>> START
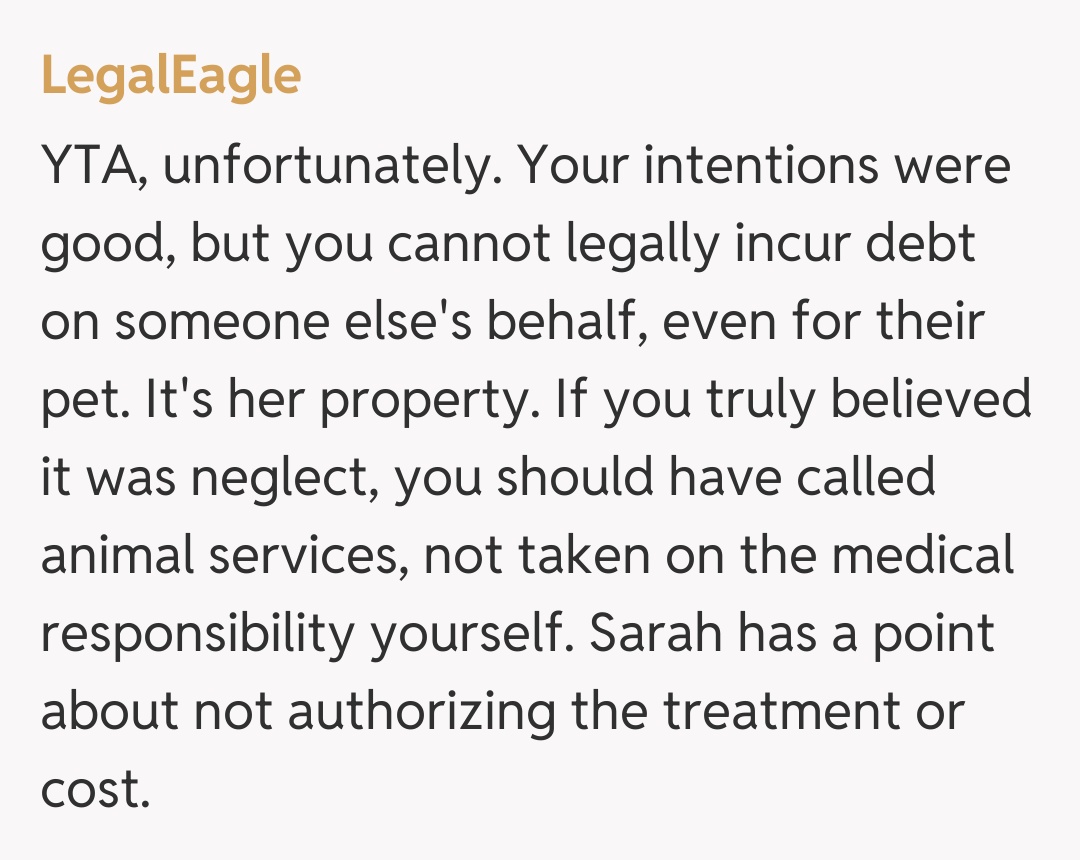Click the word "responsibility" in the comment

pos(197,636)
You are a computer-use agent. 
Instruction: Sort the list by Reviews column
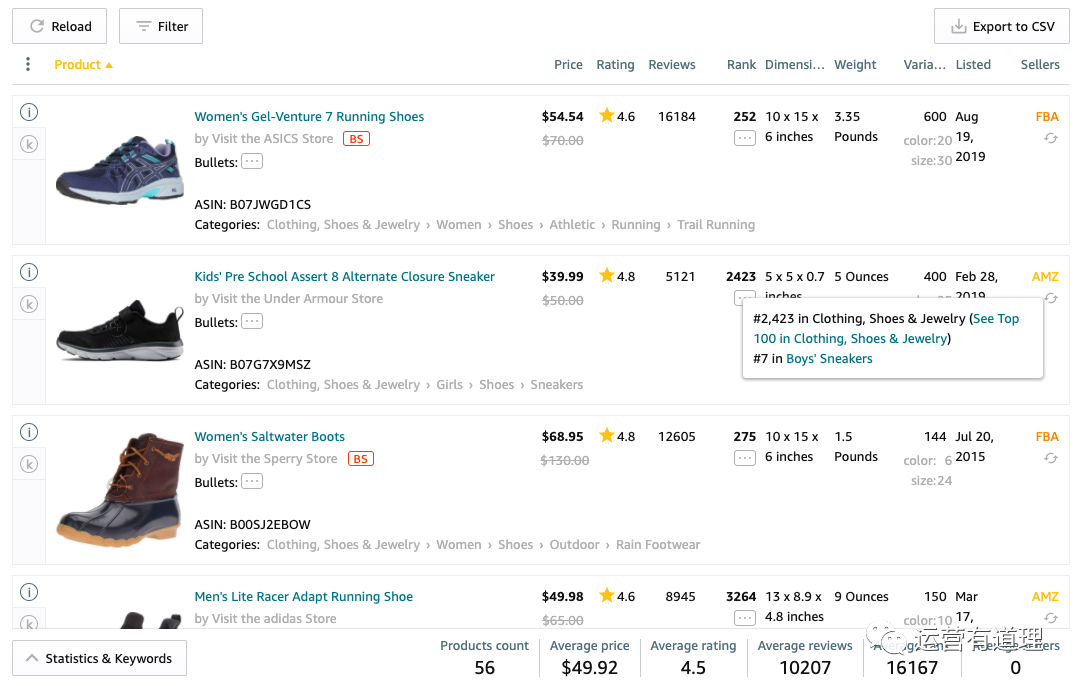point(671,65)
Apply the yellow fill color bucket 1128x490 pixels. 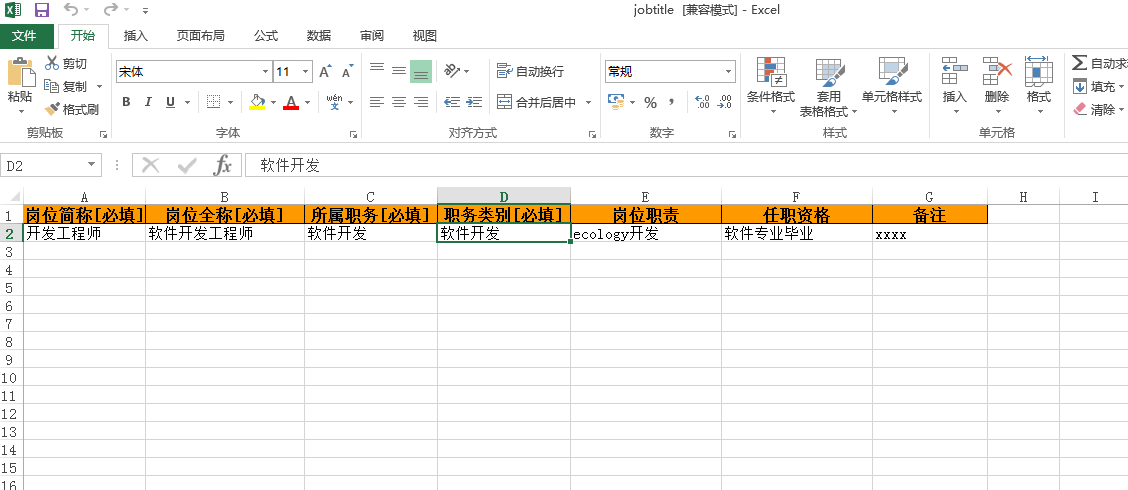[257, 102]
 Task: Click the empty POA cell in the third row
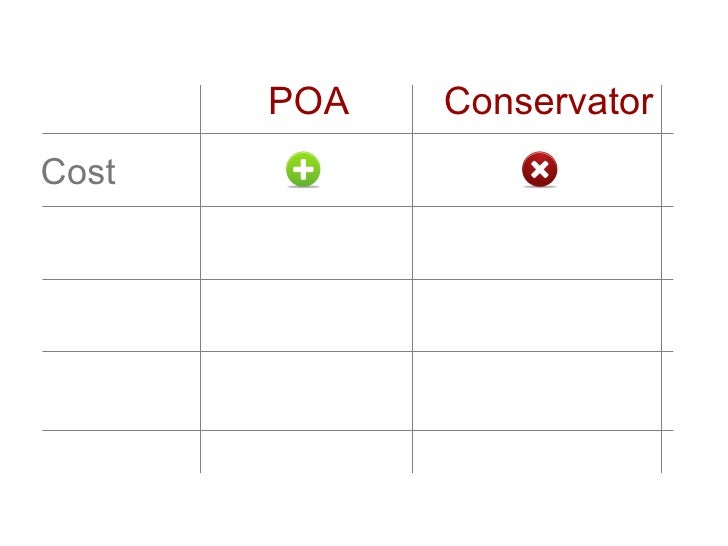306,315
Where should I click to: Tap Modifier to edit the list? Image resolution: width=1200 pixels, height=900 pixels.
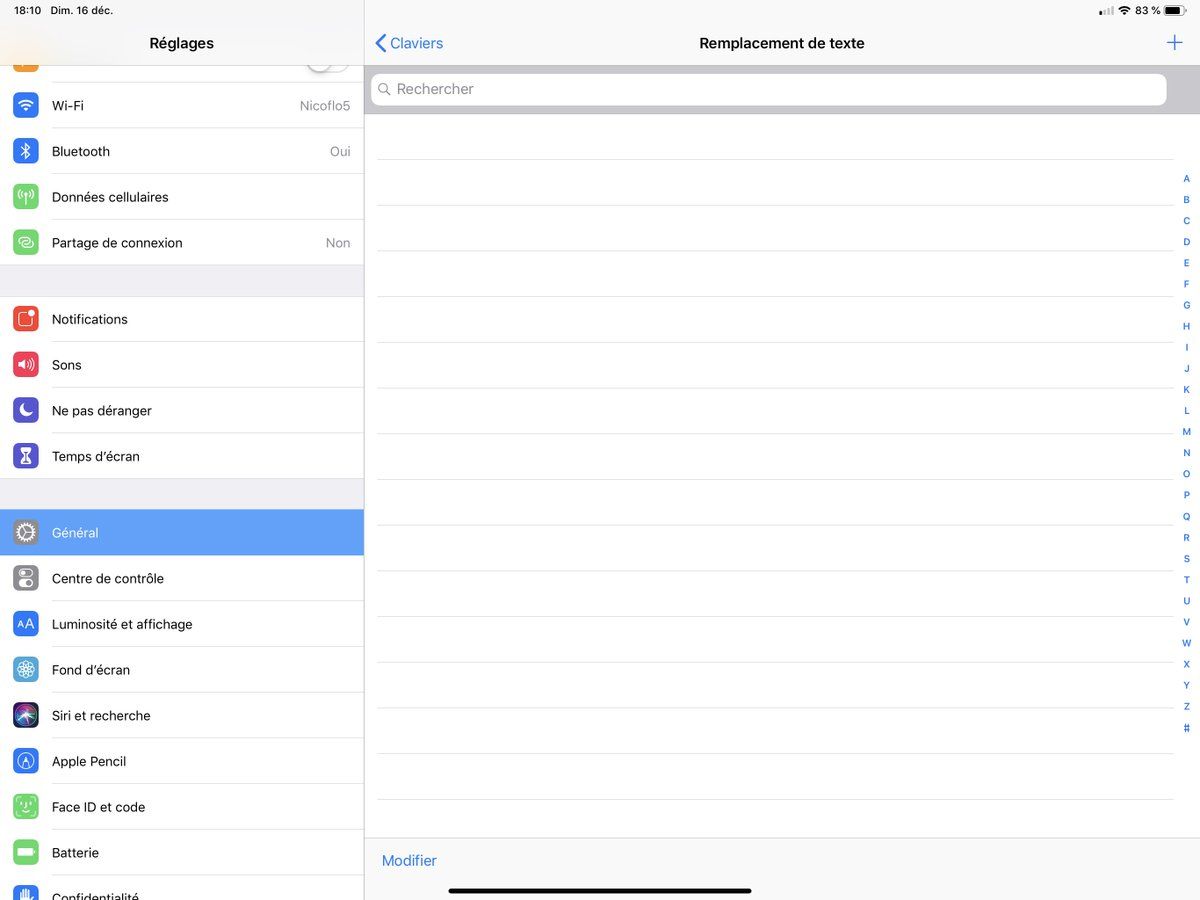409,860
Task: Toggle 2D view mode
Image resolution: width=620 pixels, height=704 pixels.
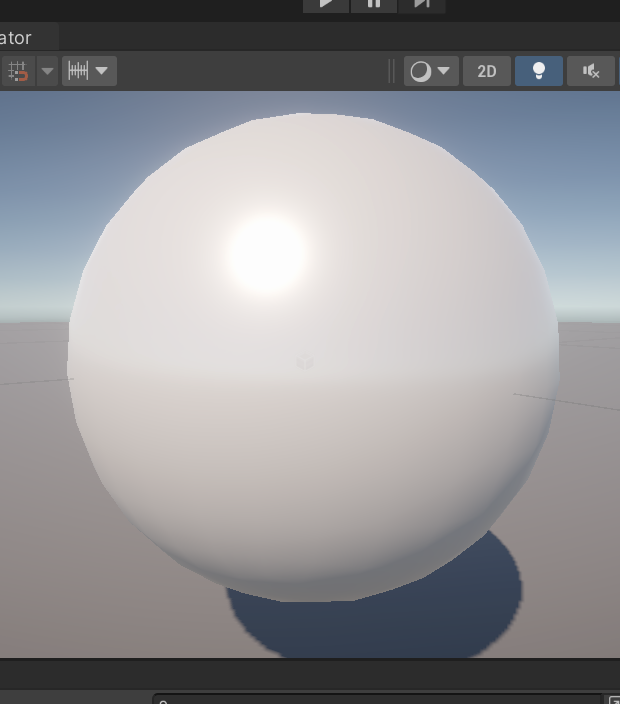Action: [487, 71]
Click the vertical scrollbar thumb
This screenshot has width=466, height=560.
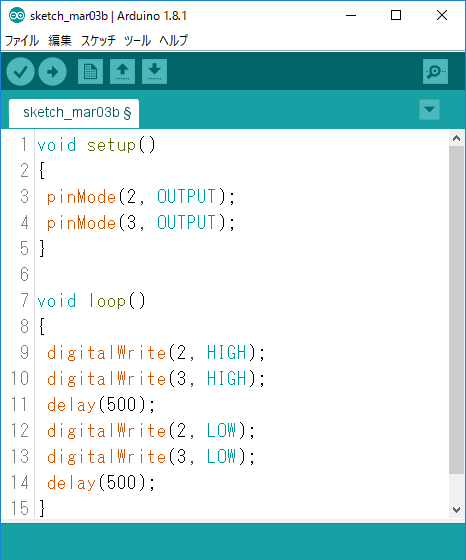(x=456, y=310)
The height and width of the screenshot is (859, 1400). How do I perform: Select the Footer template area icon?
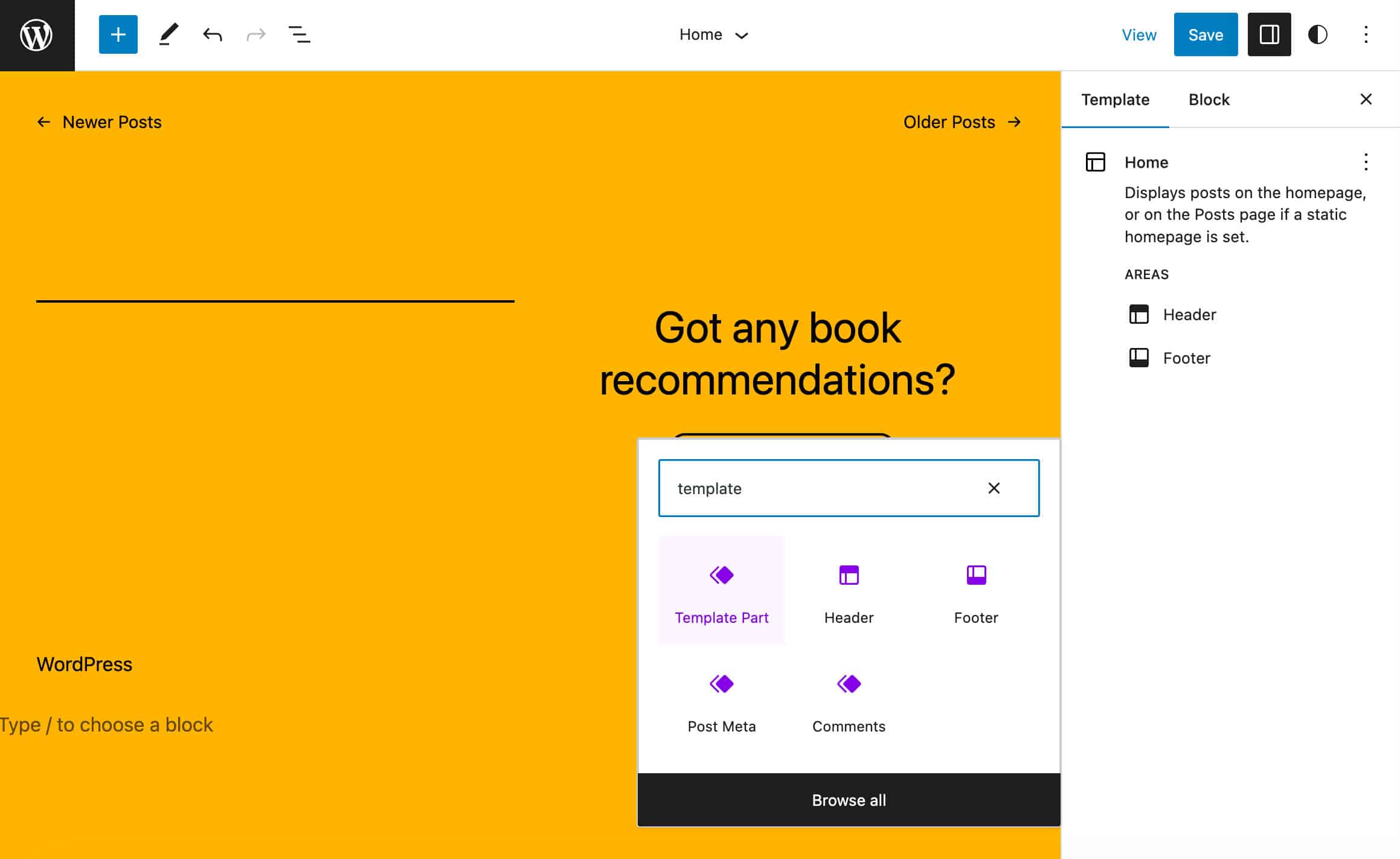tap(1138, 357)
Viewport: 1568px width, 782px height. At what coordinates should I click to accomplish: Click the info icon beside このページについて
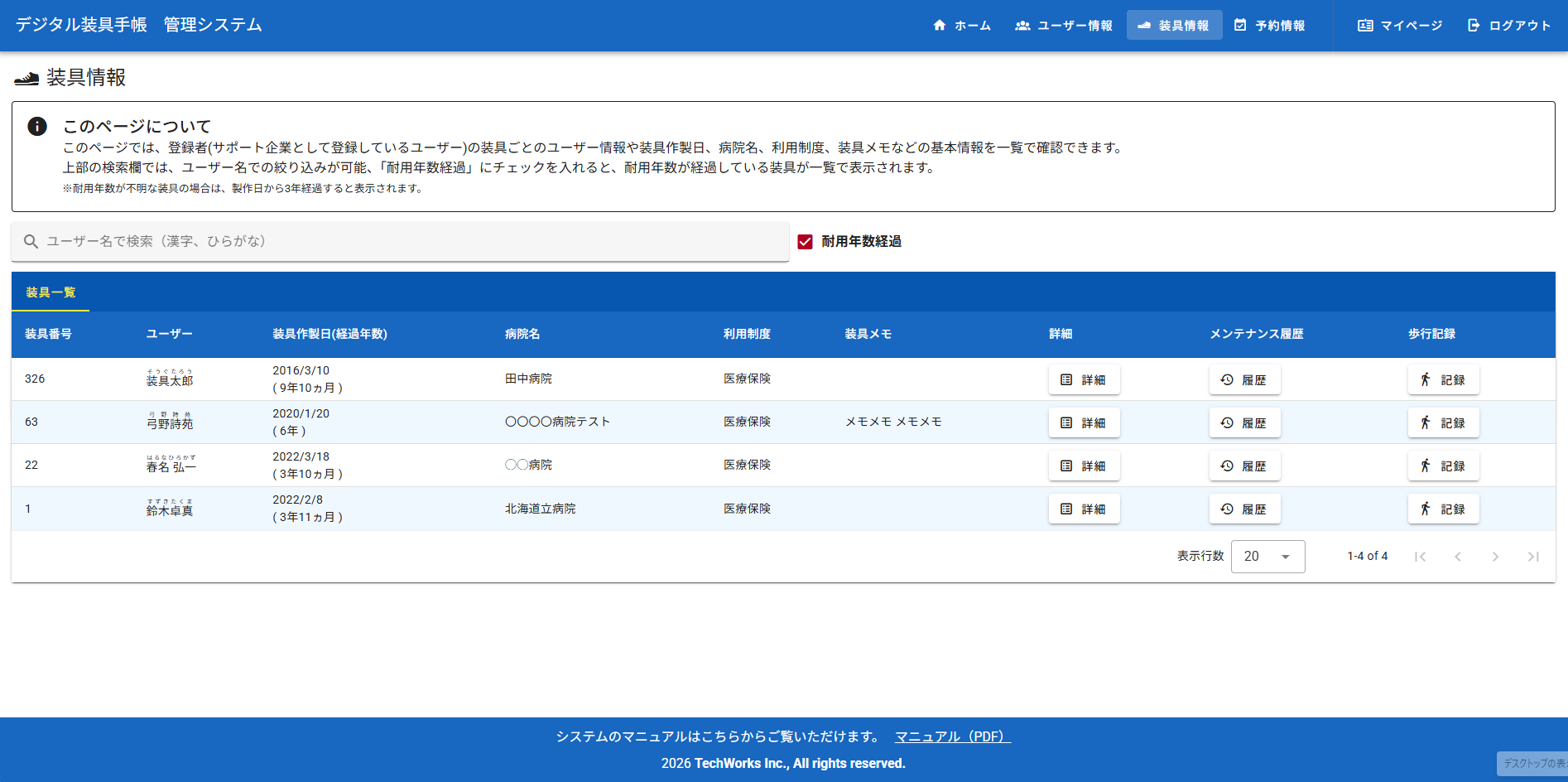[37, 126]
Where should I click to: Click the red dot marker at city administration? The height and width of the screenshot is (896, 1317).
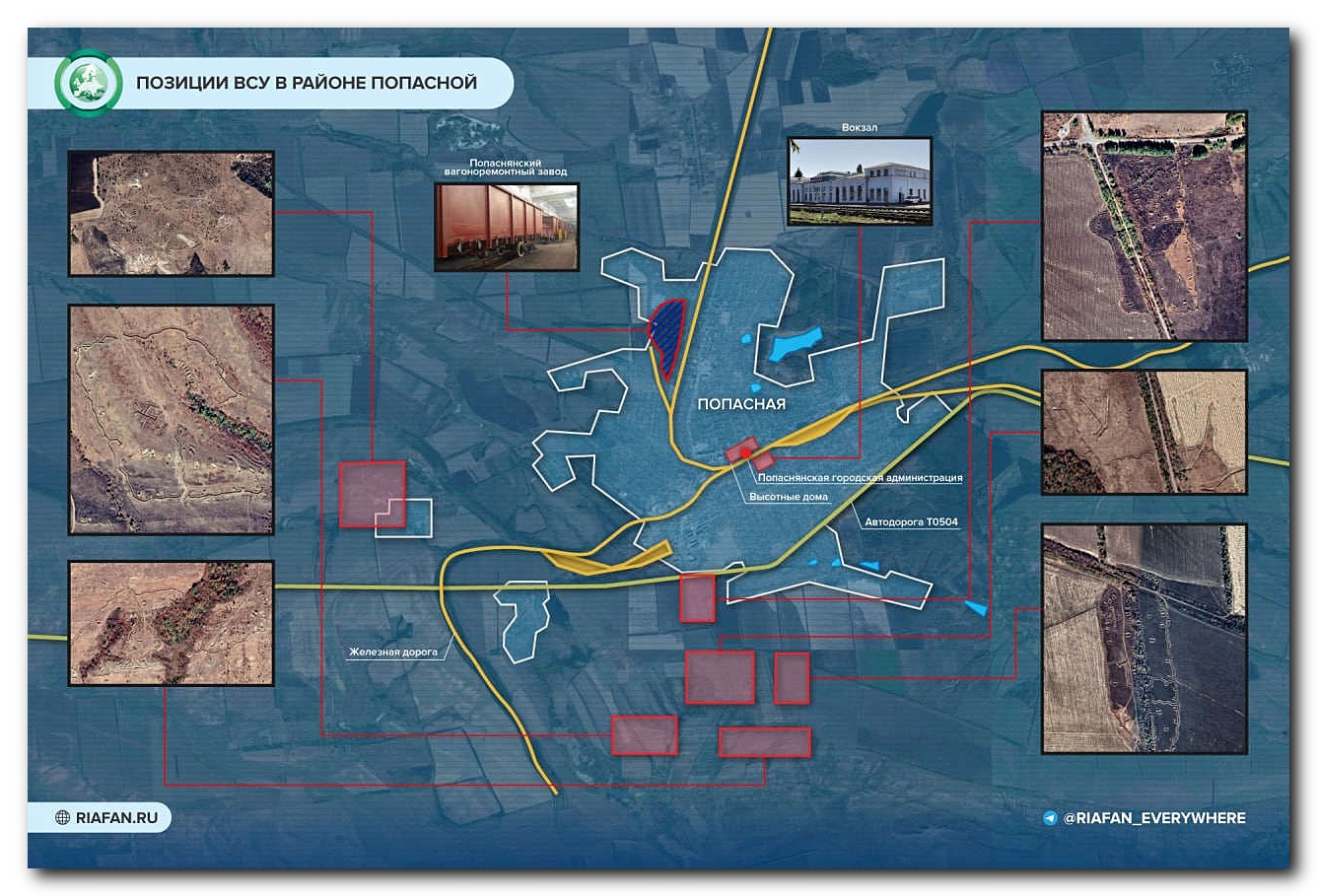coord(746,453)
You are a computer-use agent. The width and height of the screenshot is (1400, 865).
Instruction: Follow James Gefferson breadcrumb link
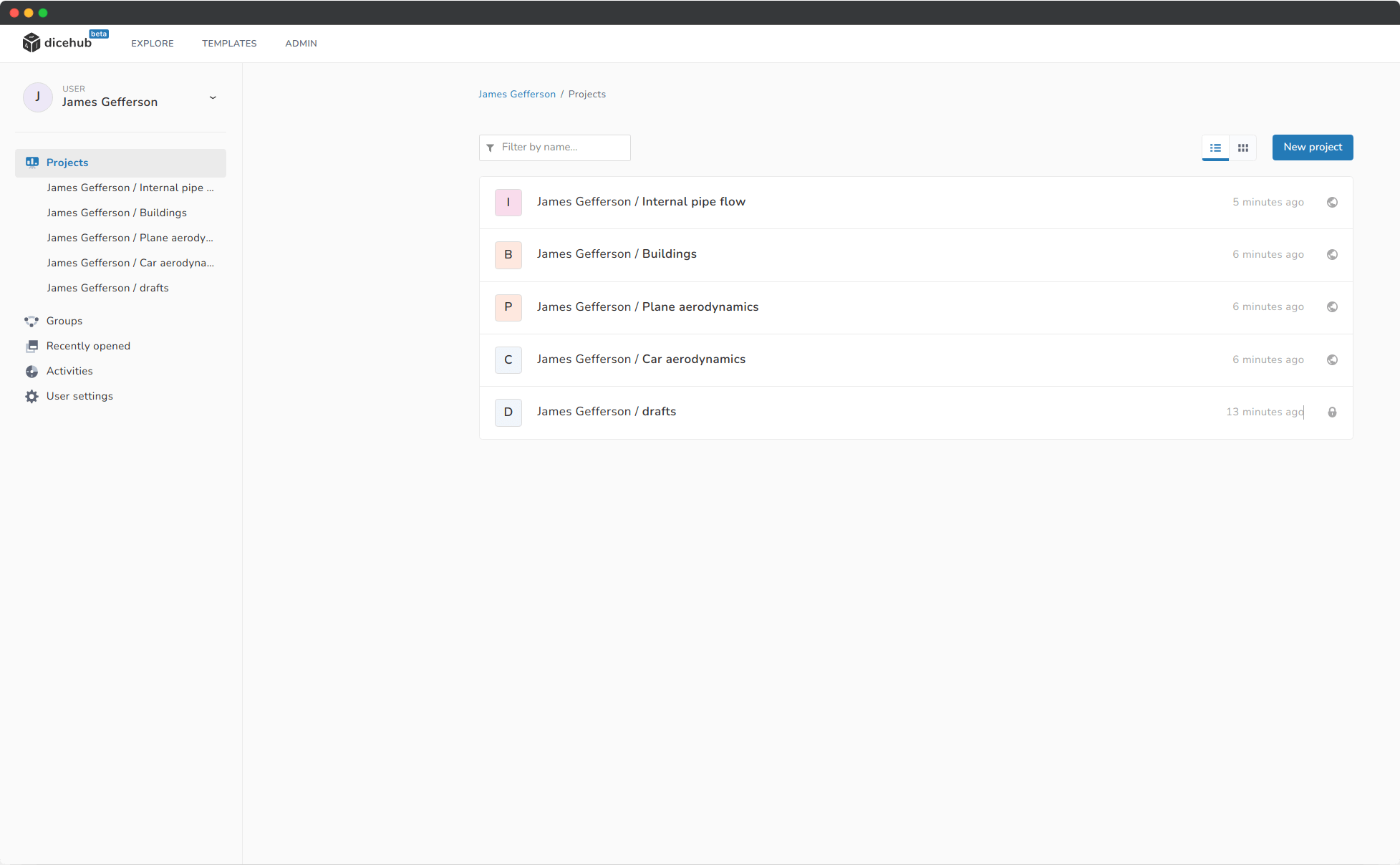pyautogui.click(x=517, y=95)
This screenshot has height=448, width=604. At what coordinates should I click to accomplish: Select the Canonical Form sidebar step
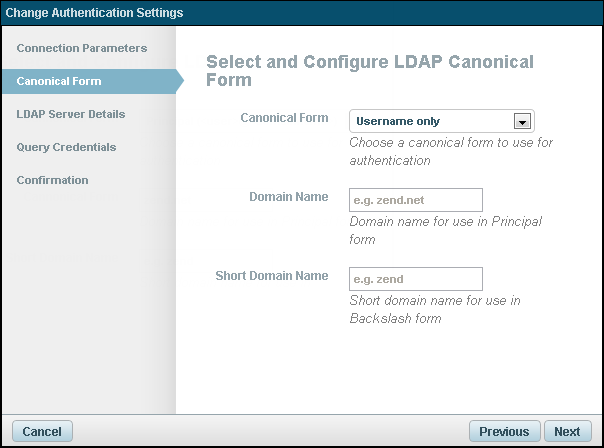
>> END
→ **Task goal**
Convert the items from the line with "The height and width of the screenshot is (859, 1400)." up to and including the line with "pyautogui.click(x=517, y=95)" into a Markdown table with the columns Row and Line, one row per line, numbering the rows and omitting blank lines. Leave the pictures out of the table.

→ **Answer for this exercise**
| Row | Line |
|---|---|
| 1 | The height and width of the screenshot is (859, 1400). How do I perform: Select the Footer template area icon? |
| 2 | tap(1138, 357) |
| 3 | Viewport: 1568px width, 782px height. At what coordinates should I click to accomplish: Click the info icon beside このページについて |
| 4 | [37, 126] |
| 5 | Where should I click to: Click the red dot marker at city administration? The height and width of the screenshot is (896, 1317). |
| 6 | coord(746,453) |
| 7 | You are a computer-use agent. The width and height of the screenshot is (1400, 865). |
| 8 | Instruction: Follow James Gefferson breadcrumb link |
| 9 | pyautogui.click(x=517, y=95) |